Objectives:
- Students will explore oblique asymptotes using long division and a
graphical approach
- Students will review the procedure for graphing rational equations
- Students will solve and graph real world rational function problems
(reservoir acid problem and can cost problem)
PA Math Standards:
- 2.8.11 Algebra and Functions
- D. Formulate expressions, equations, ... to model routine and
non-routine problems
- Q. Represent functional relationships in tables, charts and graphs
- R. Create and interpret functional models
- S. Analyze properties and relationships of functions (e.g. rational)
- 2.11.11 Concepts of Calculus
- A. Determine maximum and minimum values of a function over a specified
interval
- B. Interpret maximum and minimum values in problem situations
- 2.3.11 Measurement and Estimation
- A. Select and use appropriate units and tools to measure to the degree
of accuracy required in particular measurement situations.

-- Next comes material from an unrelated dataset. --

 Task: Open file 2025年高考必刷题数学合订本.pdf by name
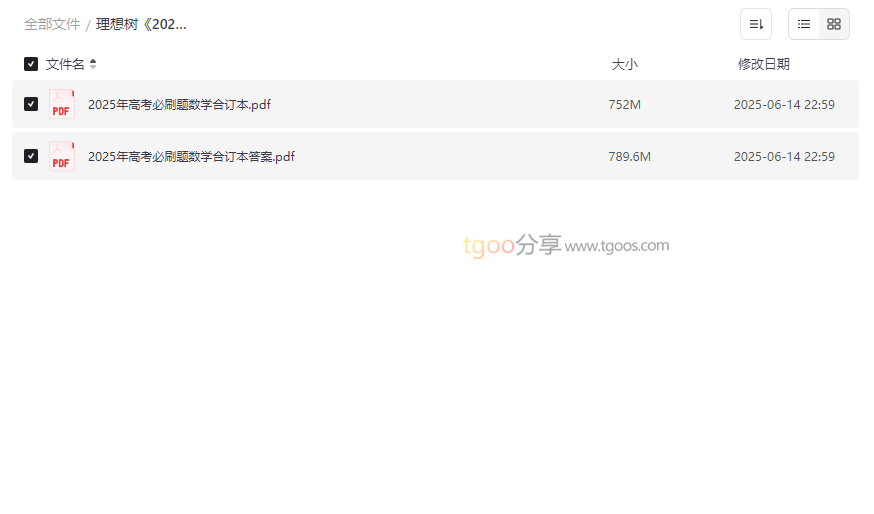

- C. Demonstrate the ability to produce measures with specified levels of
precision
Prerequisite Skills:
- Students have explored all forms of basic rational functions
- Students have graphed all forms of 1/x
- Students have also graphed all forms of the translated rational function
a(1/(x-h))+k
- Students understand how to:
- Find and plot x and y intercepts
- Determine symmetry by replacing x with -x
- Reduce rationals to lowest terms
- Find both vertical and horizontal asymptotes
- Determine points, if any, at which rational graphs intersect the
horizontal asymptote
- Locate and describe holes in rational graphs
- Students can perform polynomial long division
- Students have prior knowledge in solving mixture problems
Materials:
- TI-83 Graphing Calculators
- Graph Paper
- Diet Coke cans
- Tape Measure/Rulers (centimeters/inches)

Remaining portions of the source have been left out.